> _Exercise details_
Return the data below exactly, but only from the line containing "長野県 (356, 2457)" through the line containing "和歌山県 (338, 2489)", with both of those lines included.

□ □ □ □ □ □ □

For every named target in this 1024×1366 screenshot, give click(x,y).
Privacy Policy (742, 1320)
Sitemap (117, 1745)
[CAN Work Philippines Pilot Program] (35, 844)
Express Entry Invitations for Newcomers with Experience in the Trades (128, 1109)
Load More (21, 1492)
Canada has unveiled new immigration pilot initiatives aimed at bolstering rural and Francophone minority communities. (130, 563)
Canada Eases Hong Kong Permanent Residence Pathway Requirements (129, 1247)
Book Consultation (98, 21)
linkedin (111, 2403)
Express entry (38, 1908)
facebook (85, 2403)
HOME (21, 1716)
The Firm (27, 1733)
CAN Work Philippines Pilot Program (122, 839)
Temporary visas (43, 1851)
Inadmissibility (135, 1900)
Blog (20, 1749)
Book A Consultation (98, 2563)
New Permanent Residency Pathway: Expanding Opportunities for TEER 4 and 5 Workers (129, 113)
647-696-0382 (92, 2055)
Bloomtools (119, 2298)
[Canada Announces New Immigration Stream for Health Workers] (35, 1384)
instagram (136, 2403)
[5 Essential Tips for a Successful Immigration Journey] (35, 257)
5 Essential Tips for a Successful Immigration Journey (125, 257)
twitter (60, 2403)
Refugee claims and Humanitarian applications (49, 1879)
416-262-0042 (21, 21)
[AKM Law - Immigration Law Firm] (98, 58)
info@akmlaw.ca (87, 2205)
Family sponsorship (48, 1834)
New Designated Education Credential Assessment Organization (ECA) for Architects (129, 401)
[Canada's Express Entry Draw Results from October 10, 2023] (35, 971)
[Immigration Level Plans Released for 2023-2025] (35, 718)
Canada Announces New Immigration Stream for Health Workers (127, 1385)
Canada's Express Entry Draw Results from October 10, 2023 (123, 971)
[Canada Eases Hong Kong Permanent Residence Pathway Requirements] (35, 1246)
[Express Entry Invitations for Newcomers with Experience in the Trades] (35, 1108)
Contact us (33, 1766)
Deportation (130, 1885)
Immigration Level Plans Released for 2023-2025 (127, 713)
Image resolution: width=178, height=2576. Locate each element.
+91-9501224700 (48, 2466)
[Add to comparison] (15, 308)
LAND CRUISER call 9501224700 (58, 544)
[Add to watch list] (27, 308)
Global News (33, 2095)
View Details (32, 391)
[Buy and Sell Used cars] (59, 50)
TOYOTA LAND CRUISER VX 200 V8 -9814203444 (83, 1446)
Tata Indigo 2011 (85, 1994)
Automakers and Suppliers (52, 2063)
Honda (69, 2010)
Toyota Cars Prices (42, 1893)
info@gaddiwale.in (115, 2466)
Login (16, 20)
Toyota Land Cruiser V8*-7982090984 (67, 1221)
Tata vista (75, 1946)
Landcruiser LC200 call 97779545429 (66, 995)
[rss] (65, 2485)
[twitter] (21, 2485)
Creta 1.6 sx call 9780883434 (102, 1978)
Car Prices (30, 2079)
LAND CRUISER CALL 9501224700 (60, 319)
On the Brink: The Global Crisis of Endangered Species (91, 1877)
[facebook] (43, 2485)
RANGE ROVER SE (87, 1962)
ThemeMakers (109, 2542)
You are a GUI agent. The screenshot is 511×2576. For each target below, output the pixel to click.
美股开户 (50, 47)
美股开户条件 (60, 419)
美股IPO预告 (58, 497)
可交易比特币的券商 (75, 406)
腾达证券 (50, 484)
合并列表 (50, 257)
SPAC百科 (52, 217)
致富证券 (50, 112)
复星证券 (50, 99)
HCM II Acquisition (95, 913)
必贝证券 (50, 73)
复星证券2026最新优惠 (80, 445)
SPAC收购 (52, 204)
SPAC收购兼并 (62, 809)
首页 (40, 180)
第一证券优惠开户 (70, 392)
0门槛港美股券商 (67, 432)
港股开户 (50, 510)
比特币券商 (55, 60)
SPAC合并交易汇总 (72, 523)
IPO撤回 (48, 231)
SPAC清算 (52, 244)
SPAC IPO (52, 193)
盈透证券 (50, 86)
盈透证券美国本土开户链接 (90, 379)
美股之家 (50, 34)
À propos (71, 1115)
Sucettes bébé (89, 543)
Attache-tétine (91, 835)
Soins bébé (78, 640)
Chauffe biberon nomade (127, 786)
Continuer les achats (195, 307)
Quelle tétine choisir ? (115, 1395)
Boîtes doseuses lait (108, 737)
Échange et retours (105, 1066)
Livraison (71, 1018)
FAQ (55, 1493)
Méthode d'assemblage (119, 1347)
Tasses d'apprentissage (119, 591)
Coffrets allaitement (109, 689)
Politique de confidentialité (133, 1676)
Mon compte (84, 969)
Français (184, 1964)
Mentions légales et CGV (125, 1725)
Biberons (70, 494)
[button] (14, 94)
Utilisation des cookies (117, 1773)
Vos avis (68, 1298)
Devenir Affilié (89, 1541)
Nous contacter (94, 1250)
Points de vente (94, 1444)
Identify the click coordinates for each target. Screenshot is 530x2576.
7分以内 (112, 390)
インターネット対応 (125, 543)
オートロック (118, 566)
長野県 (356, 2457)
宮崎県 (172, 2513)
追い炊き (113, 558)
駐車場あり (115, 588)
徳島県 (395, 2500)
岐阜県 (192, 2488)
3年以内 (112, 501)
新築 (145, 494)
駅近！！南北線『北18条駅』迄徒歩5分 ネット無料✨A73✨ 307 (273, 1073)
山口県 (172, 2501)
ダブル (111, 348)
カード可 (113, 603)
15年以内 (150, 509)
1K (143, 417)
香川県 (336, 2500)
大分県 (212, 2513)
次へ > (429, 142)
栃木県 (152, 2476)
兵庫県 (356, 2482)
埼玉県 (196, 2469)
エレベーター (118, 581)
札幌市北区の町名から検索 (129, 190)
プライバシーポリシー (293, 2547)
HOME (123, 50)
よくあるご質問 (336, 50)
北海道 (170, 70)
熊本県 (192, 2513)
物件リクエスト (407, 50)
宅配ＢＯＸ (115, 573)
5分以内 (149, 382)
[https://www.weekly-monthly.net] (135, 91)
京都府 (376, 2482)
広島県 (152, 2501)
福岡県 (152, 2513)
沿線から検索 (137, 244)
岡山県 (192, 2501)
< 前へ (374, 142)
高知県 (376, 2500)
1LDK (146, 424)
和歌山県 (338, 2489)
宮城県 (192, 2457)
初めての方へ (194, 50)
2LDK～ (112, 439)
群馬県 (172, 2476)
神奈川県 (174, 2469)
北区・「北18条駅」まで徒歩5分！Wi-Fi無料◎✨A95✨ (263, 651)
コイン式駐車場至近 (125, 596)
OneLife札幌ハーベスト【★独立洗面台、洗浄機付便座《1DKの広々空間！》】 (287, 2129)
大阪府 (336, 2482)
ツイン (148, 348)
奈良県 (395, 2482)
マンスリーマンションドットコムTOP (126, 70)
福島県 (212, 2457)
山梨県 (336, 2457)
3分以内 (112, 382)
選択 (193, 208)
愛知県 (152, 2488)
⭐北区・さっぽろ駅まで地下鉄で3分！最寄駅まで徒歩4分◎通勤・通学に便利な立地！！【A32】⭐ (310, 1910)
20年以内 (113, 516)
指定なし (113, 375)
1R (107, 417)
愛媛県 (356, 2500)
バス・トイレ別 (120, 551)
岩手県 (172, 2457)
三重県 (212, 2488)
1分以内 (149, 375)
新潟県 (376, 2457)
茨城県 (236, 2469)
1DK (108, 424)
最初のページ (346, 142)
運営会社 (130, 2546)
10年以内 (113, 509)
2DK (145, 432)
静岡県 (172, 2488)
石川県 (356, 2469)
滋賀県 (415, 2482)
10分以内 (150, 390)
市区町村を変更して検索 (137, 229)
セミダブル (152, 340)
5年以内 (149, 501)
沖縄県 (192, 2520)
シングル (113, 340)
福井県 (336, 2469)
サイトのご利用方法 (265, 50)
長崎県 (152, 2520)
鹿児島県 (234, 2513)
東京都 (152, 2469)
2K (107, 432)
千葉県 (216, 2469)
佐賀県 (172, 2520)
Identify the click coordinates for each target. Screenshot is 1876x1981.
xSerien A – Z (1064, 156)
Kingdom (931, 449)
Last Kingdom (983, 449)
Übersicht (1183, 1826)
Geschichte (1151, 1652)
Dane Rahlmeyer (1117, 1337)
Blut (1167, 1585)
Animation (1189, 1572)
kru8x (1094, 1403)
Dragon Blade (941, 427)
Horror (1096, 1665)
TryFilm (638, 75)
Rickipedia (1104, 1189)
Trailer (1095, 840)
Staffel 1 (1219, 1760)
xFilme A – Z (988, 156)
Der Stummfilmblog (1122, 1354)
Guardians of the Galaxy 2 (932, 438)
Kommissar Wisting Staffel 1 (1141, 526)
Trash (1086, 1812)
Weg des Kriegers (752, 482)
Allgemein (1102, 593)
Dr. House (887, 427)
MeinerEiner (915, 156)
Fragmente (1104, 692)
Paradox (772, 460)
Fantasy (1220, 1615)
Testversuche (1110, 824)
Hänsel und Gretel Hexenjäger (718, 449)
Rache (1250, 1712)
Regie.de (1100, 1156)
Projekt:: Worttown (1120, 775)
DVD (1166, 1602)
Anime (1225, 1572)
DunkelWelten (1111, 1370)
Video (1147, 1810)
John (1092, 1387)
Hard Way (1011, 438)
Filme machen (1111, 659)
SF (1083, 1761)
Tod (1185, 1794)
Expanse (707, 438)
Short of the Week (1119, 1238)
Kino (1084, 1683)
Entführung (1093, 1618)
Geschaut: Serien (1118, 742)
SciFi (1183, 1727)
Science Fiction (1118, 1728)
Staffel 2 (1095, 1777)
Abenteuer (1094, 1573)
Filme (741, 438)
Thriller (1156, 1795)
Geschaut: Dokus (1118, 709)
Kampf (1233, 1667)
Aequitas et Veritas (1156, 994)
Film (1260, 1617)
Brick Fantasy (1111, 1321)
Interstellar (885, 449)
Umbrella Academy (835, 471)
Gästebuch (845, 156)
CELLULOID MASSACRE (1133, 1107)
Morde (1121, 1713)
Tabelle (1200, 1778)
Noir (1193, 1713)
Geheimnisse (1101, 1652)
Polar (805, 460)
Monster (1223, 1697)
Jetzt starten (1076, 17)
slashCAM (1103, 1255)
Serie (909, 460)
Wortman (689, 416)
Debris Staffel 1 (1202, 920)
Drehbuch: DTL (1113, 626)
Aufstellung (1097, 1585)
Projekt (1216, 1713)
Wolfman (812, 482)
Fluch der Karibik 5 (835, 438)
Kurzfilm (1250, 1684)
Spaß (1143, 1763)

□ □ □ □ □ □ □

> _Your response_
長野県 (356, 2457)
宮崎県 (172, 2513)
追い炊き (113, 558)
駐車場あり (115, 588)
徳島県 (395, 2500)
岐阜県 (192, 2488)
3年以内 (112, 501)
新築 (145, 494)
駅近！！南北線『北18条駅』迄徒歩5分 ネット無料✨A73✨ 307 (273, 1073)
山口県 (172, 2501)
ダブル (111, 348)
カード可 (113, 603)
15年以内 (150, 509)
1K (143, 417)
香川県 (336, 2500)
大分県 (212, 2513)
次へ > (429, 142)
栃木県 (152, 2476)
兵庫県 (356, 2482)
埼玉県 (196, 2469)
エレベーター (118, 581)
札幌市北区の町名から検索 (129, 190)
プライバシーポリシー (293, 2547)
HOME (123, 50)
よくあるご質問 (336, 50)
北海道 (170, 70)
熊本県 (192, 2513)
物件リクエスト (407, 50)
宅配ＢＯＸ (115, 573)
5分以内 (149, 382)
[https://www.weekly-monthly.net] (135, 91)
京都府 (376, 2482)
広島県 (152, 2501)
福岡県 (152, 2513)
沿線から検索 (137, 244)
岡山県 (192, 2501)
< 前へ (374, 142)
高知県 (376, 2500)
1LDK (146, 424)
和歌山県 (338, 2489)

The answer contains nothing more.